++++ EXCERPTED RECORDS

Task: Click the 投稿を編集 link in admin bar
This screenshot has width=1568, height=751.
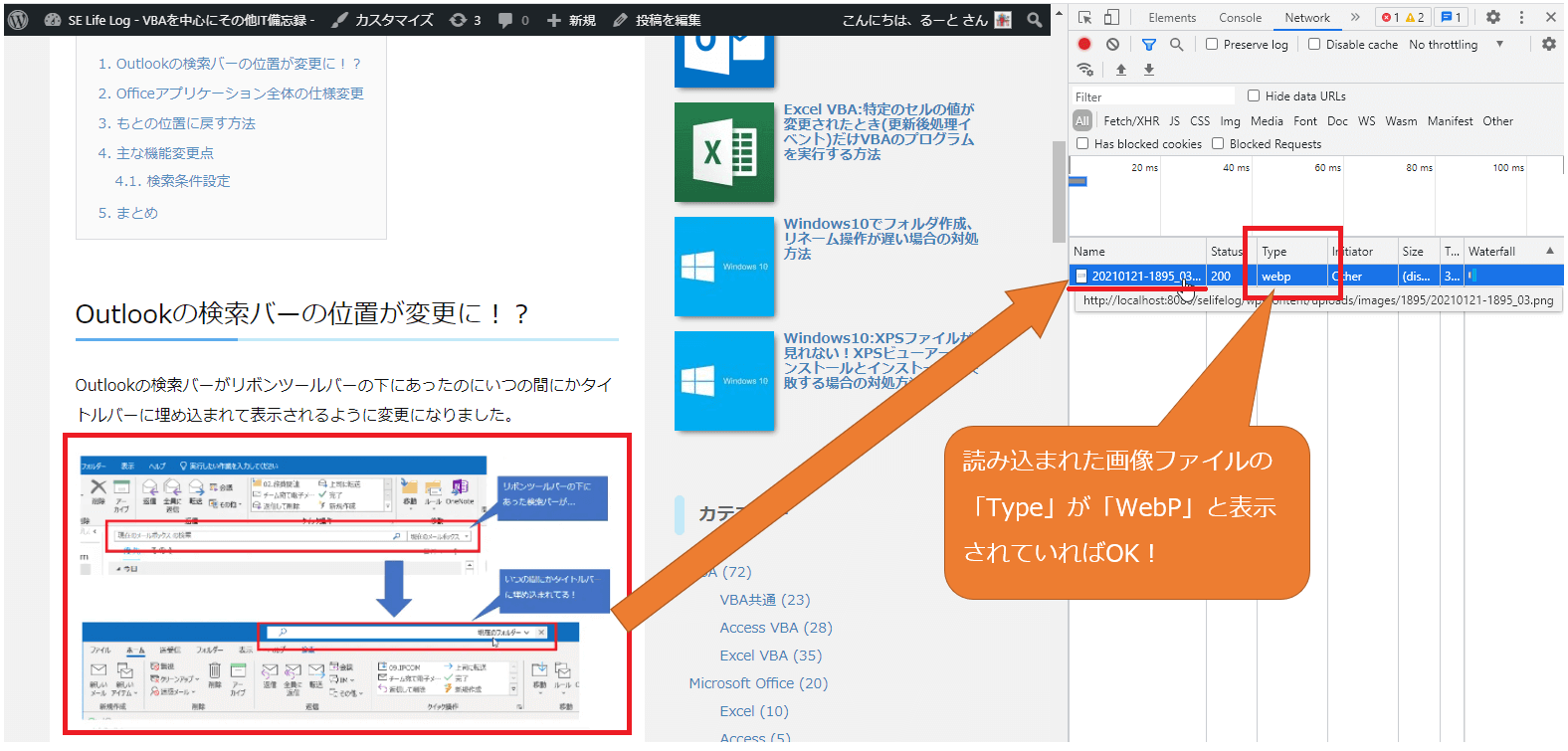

++++++++
++++ EXCERPTED RECORDS

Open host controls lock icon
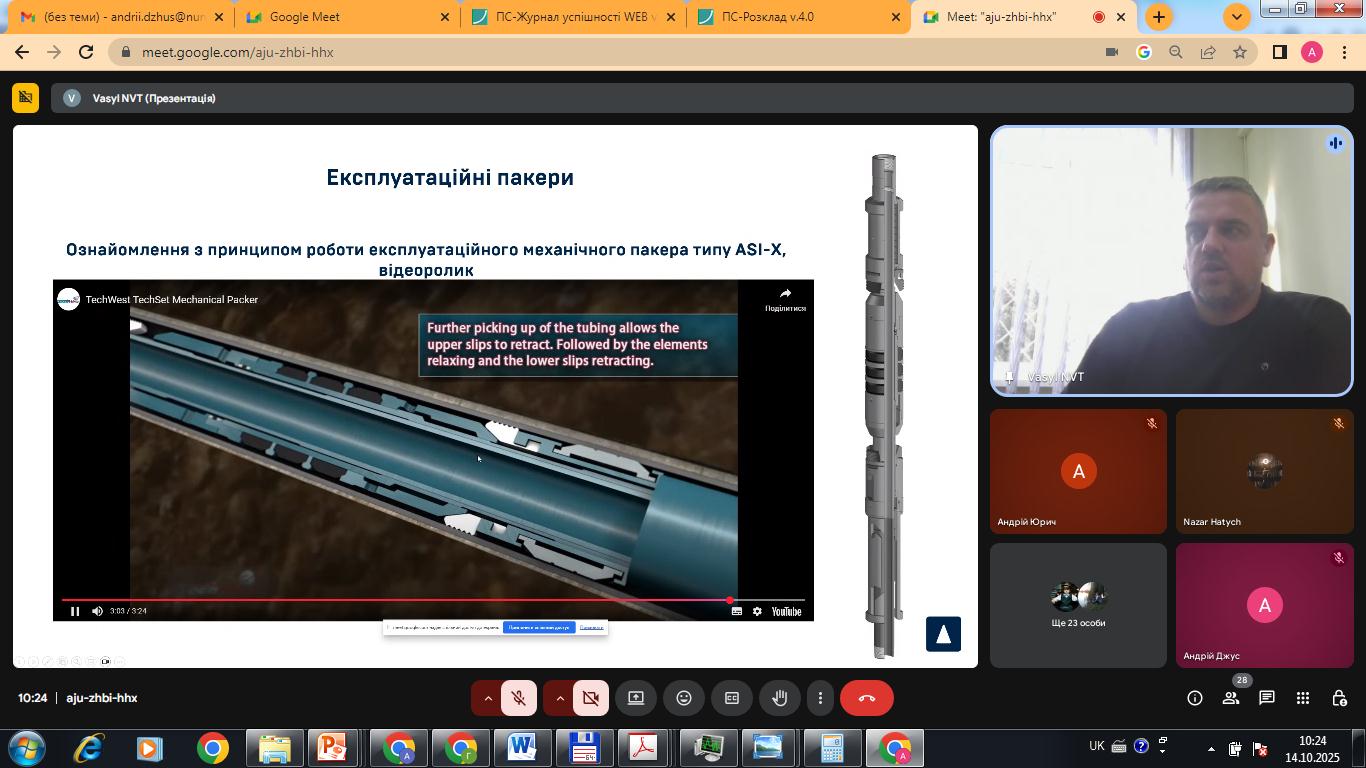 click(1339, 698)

++++++++
++++ EXCERPTED RECORDS

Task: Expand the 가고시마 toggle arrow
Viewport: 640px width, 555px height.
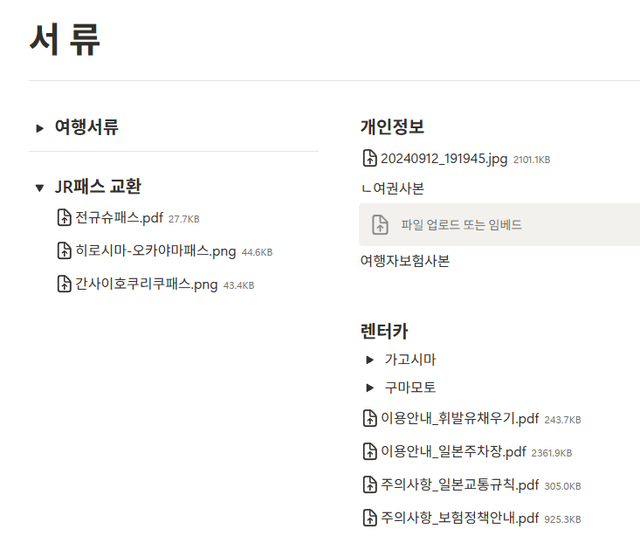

++++++++

EXERCISE PROMPT => Transcribe, exactly and without additions, the lines of the records above, beginning with the line that contains "Task: Click the 投稿を編集 link in admin bar" and ending with the line that contains "This screenshot has width=1568, height=751.", both included.

EXPECTED ANSWER =>
Task: Click the 投稿を編集 link in admin bar
This screenshot has width=1568, height=751.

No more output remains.